Klein’s father Phil said to me “ Al what in the hell is the matter with that son of mine? While he gives away billions in oil royalties he is forcing us to try to live without a proper healthcare system. This will cost some people their lives “. Phil was right thats exactly what it did and it still is and will only get worse. Klein’s daughter Angie was encouraging Albertans to vote NDP so was so disgusted by what her father was doing to us, but ignorant Albertans, mostly seniors, refused to listen to her either.
You have created a hell of a mess for all of us and destroyed our children in grandchildren’s future, I hope you’re proud?
Good points in this letter. We still haven’t recovered from Ralph Klein’s senseless cuts to the public healthcare system in Alberta. Ralph Klein closed down hospitals, got other hospitals demolished, and underfunded the existing hospitals in Alberta. Many nurses were laid off.

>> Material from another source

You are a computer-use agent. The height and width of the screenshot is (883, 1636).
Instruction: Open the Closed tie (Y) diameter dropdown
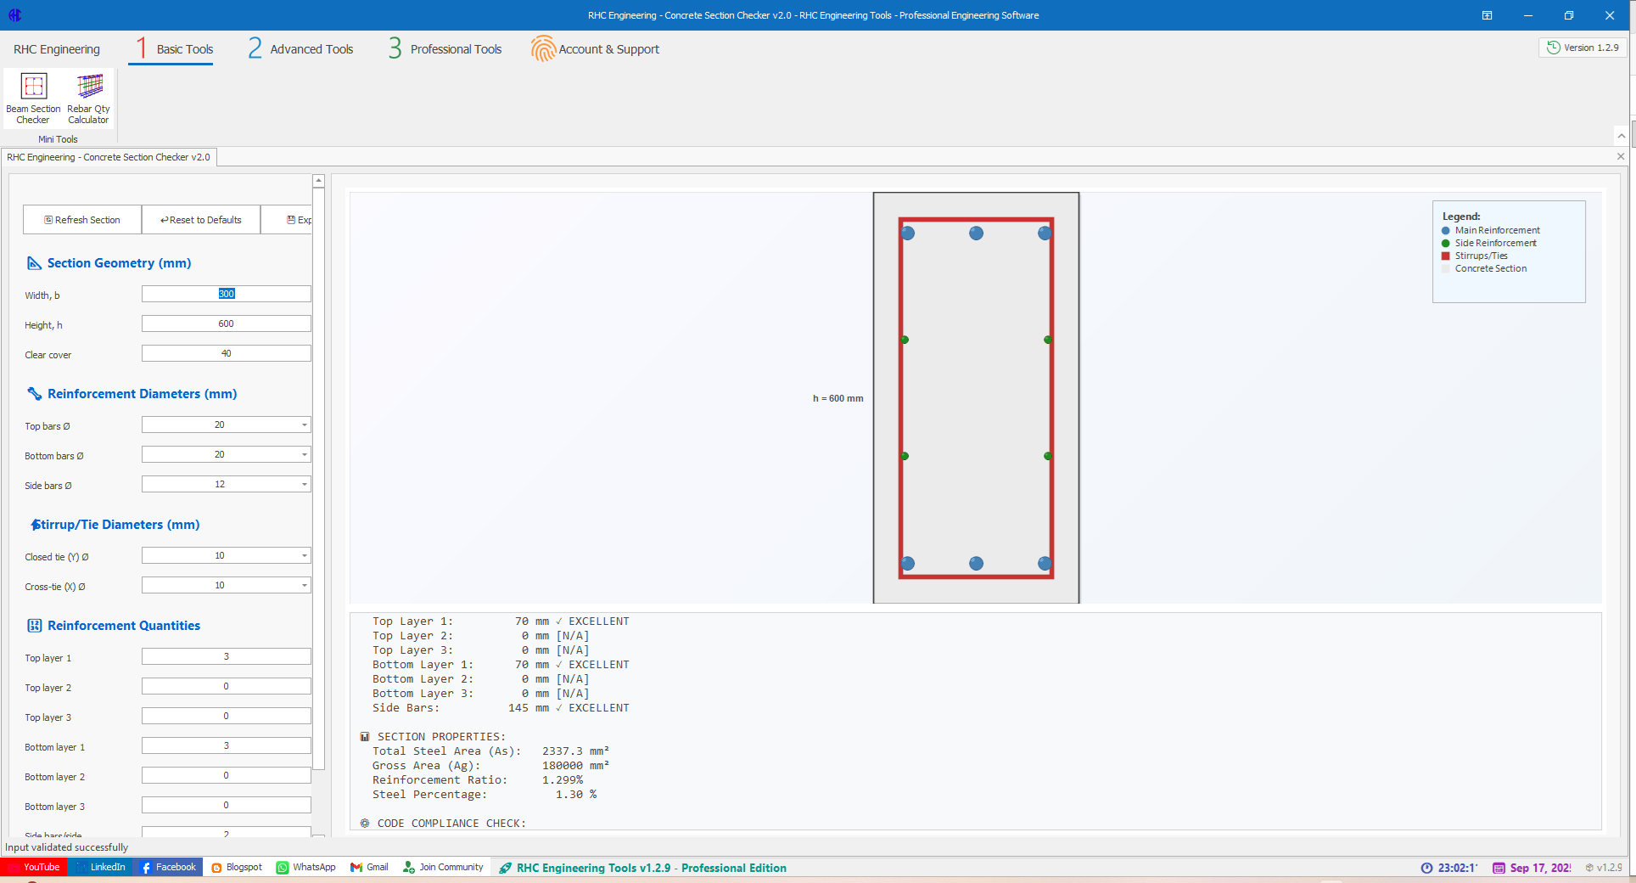click(305, 555)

The UCP made matters worse. This was done in numerous ways. When the NDP were in power, they were getting a beneficial superlab built for Alberta, and when the UCP came to power, they wasted a lot of money scrapping the beneficial superlab that the NDP started to get built. Edmonton was going to get a badly needed new hospital built, when the NDP were in power, and the UCP stopped that, after they came into power. The NDP rectified the problems with DynaLife, and when the UCP came into power, they reversed those changes, and made it worse. After the UCP realized they were wrong, the UCP blew around $100 million on the DynaLife debacle, which the UCP caused. The UCP blew $80 million on Turkish Tylenol, which couldn’t even be used. The UCP blew $253,000 and $2 million on Preston Manning to produce a covid report that is junk. The UCP have also blown $2 million and added costs on others to produce another very bad pandemic management report for Alberta. The UCP hired many more of their Conservative crony friends to help dismantle AHS, which will solve nothing. The UCP have also treated medical professionals in Alberta with disdain.
You have nailed, yet these mindless seniors continue to support these fools totally ignorant of what they are doing to us seniors and literally putting our lives at risk if we can’t get medical help when we need it.
On one of my 8 trips to the hospital and 4 operations over 4 years, in 2018 I had a roommate. He had cancer and was a farmer who lived 2 and 1/2 hours from Edmonton. On 4 occasions he was told to come to Edmonton to have his operation. Him and his wife came to Edmonton the night before, rented a hotel room so he could be at the hospital by 6am and on 3 occasions when he got there he was told to go home and wait to be called back again, they had a doctor , nurse or bed shortage and they couldn’t operate. On the 4th time he was admitted and the next day they came to our room to get him at 6am and I wished him well. He was back in no time. They had cut him open and the cancer had spread so badly they couldn’t do anything for him. A short time later his wife, daughter and son showed up bawling their eyes out. Their 17 year son told me that there was no way he could run the farm and still go to school. I often wonder what happened to them.